Comprising pf groups like the Drug Policy Alliance and the Beckley Foundation, International Doctors for Healthy Drug Policies, Count the Costs highlights seven key costs to society under current draconian drug policy initiatives. This collaborative effort of global organisations coincides with the 50th anniversary of the enacting of the 1961 UN Single Convention on Narcotic Drugs.
They say the “war on drugs” undermines development, security and fuels conflict in many of the world’s most fragile regions and states. Using the examples of Colombia and Afghanistan, they explain how drug traffickers prefer to work in areas where there is little public infrastructure and where government officials (politicians, the military etc) can be kept at arm’s length, either through corruption or the threat of violence.

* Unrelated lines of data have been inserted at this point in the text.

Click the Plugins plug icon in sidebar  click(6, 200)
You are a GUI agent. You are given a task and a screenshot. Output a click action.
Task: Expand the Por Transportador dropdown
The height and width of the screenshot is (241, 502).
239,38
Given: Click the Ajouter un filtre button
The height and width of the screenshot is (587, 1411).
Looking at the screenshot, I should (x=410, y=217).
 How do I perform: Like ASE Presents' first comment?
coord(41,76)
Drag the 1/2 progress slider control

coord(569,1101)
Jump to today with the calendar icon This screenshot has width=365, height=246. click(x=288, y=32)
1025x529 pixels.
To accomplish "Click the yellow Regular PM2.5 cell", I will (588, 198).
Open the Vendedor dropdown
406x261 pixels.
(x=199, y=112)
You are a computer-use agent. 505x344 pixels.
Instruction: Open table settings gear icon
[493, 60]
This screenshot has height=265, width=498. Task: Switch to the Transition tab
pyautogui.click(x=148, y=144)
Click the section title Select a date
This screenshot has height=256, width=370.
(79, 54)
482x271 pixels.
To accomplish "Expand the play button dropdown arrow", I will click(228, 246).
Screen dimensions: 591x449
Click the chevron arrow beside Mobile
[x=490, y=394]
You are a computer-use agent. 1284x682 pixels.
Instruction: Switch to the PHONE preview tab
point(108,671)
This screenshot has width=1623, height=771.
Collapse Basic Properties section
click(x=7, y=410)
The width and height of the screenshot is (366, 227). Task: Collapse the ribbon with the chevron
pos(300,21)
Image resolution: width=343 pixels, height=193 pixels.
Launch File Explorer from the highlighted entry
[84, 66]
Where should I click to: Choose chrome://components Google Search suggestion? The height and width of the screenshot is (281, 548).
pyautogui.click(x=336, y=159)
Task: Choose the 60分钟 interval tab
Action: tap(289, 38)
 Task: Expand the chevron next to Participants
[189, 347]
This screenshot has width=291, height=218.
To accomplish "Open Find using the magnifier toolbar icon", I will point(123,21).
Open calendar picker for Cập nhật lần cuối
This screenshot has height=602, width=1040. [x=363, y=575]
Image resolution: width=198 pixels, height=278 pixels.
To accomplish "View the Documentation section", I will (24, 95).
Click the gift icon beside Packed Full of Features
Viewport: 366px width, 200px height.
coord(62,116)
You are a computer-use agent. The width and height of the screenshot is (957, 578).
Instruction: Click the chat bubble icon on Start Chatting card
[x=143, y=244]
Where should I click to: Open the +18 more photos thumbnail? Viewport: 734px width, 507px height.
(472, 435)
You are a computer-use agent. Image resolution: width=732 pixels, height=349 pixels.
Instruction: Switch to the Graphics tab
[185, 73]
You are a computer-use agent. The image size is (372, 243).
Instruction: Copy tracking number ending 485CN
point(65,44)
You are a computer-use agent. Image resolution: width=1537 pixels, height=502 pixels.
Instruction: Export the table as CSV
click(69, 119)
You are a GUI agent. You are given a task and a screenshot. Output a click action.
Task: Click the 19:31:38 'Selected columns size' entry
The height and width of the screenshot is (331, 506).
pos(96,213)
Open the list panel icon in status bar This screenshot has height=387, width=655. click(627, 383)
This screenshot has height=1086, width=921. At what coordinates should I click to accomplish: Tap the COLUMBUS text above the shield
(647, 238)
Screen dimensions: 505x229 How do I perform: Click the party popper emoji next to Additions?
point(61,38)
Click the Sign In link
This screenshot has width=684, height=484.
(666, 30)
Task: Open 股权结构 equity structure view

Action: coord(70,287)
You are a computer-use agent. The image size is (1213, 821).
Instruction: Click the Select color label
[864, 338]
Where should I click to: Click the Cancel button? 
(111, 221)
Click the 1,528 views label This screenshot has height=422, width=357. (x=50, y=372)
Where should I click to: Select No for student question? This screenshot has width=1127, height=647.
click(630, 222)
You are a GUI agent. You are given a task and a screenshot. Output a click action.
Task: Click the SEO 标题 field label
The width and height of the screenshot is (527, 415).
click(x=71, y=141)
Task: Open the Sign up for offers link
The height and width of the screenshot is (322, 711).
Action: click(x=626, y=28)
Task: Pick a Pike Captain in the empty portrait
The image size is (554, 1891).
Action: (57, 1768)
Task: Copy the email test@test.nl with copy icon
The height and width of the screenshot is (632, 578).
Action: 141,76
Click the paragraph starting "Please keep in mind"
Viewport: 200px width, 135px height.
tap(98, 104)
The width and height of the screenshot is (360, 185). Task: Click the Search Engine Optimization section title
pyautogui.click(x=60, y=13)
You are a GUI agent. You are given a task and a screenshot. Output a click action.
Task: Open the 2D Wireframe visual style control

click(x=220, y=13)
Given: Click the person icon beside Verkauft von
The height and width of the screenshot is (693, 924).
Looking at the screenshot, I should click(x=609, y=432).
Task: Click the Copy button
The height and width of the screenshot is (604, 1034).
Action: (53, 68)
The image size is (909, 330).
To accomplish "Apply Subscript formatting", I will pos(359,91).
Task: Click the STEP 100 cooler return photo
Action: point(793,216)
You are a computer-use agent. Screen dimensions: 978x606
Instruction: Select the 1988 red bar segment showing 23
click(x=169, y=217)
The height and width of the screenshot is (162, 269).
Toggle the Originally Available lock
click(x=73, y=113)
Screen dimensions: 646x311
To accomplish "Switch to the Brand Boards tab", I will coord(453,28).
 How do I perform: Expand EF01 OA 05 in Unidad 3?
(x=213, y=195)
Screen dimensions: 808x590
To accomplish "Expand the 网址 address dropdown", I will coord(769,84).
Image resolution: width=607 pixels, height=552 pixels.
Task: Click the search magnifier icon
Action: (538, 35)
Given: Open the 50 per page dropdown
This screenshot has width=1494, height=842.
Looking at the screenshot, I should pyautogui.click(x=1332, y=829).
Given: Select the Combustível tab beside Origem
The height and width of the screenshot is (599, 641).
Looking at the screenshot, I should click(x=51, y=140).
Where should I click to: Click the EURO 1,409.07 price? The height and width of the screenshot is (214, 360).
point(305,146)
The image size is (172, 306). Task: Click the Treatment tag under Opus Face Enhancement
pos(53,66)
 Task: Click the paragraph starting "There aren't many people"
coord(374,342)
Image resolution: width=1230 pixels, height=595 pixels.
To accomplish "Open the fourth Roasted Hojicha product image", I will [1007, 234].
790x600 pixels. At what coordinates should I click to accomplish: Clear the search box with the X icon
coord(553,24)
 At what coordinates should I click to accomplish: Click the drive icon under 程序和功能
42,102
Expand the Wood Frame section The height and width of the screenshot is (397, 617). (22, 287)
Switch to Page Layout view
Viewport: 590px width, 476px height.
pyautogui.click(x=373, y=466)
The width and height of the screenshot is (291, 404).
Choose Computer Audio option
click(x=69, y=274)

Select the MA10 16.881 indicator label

With public infrastructure, such as roads, schools, and so forth, virtually non-existent, farmers have little option but drug production.
Second, while the war on drugs has in the past been promoted as a means of promoting public health by eliminating the availability of drugs and its use, Count the Costs provides ample evidence to the contrary.
Over the past 50 years, drug use has risen and prices of drugs have fallen. Furthermore, their analysis confirms that current policies have raised the risks associated with drug use. Drugs are cut with contaminants, and risky behaviours, such as injecting, are undertaken in unsupervised and unhygienic environments. As a result, users suffer from avoidable health problems.
Third, current drug laws ignore the human rights of drug users and the farming communities growing drug crops. In many countries, drug control efforts by governments have resulted in torture and ill-treatment by police, mass incarceration, executions, extrajudicial killings, arbitrary detention and the denial of basic health services. Likewise, farmers in drug-producing countries face human rights violations as a result of drug crop eradication programs and the related criminalisation of certain indigenous cultural practices.
Fourth, the war on drugs also promotes discrimination against people who, through poverty, are forced into the drug trade. Stigma and discrimination is also often attached to those with criminal records, and, by default, to the children of drug-using parents.
Fifth, the literature points out that contemporary drug policies are the biggest factor generating crime and enriching criminals. In 2005, the UN estimated the illicit drug trade at $300 billion. The profits of this trade flow, untaxed, into the hands of unregulated and often violent criminals.
The sixth cost concerns deforestation and pollution. Aerial spraying and chemical eradication in environmentally sensitive places like the Andes and Amazon basin not only causes deforestation, but also encourages a “multiplier effect” whereby drug producers move to deforest new, uncontaminated areas for further cultivation. Unregulated drug production can lead to pollution connected to the disposal of toxic chemicals, used in crude processing of coca and opium, into local environments and waterways.
Finally, global spending, estimated at well over $100 billion, on a law enforcement model that does not work is a waste of taxpayer money. Rather than reducing production, supply and use of drugs, law enforcement initiatives have had the opposite result — a big criminal market. In turn, it has led to grave social and economic costs, through crime and ill health. These costs far exceed the billions spent on law enforcement.
As government budgets increase spending in the area of law enforcement and all of its corollaries — the courts, customs and border security, police and prisons — other areas, such as hospitals and schools, are being starved of funds. With this knowledge, it is now time for the politicians to wake up and begin implementing a set of constructive drug policies based on the facts.